I am trying to get the mixed strategy in Nash equilibrium for the following matrix.
$$\begin{pmatrix} 0 & 3 & 4 & 5 & 6 \\ 3 & 0 & 5 & 6 & 7 \\ 4 & 5 & 0 & 7 & 8 \\ 5 & 6 & 7 & 0 & 9 \\ 6 & 7 & 8 & 9 & 0 \end{pmatrix}$$
When I solve the problem by assigning probabilities to each column, and solving system of equations $row_1 = row_2$, $row_2 = row_3$ and so on, I got the following probabilities:
[-0.15693431 0.17153285 0.2810219 0.33576642 0.36861314]
Can anyone explain me how to interpret such result?
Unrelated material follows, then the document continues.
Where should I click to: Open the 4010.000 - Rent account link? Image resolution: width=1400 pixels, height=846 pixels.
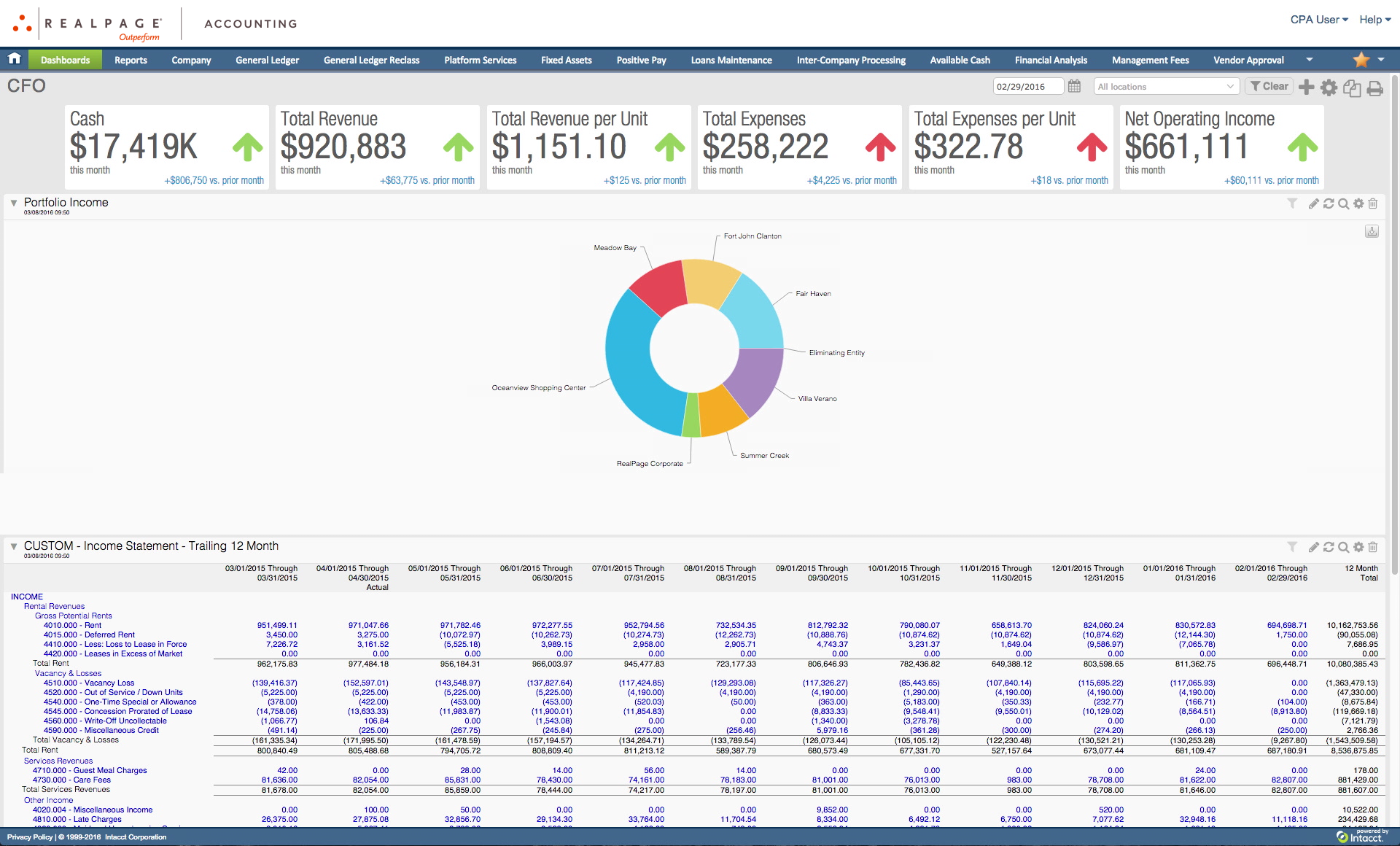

Recall what you are doing when you are setting those equations. You are finding probabilities that one player must assign to his actions such that the other player is indifferent across his actions.
If you solve for a negative probability, something has gone wrong. Not with your algebra, necessarily, but more likely with your search space. Remember that a rational player will never put positive weight on a strictly dominated action, so there can be no mixed Nash equilibria where he does. Your solved probabilities suggest that P2 would need to be putting a negative weight on action 1 to make P1 indifferent. Since this is impossible, that implies that there is no way to make P1 indifferent between his five actions.
Action 1 is, in fact, weakly dominated for P1 by a uniform mix over the other four actions. That is, action 1 is weakly dominated by $\left(0,\frac{1}{4},\frac{1}{4},\frac{1}{4},\frac{1}{4}\right)$. There's slack everywhere but in the fifth column. So we can take some $\epsilon>0$ from action 5 and put it on action 4, and then the resulting mix $\left(0,\frac{1}{4},\frac{1}{4},\frac{1}{4}+\epsilon,\frac{1}{4}-\epsilon\right)$ strictly dominates action 1.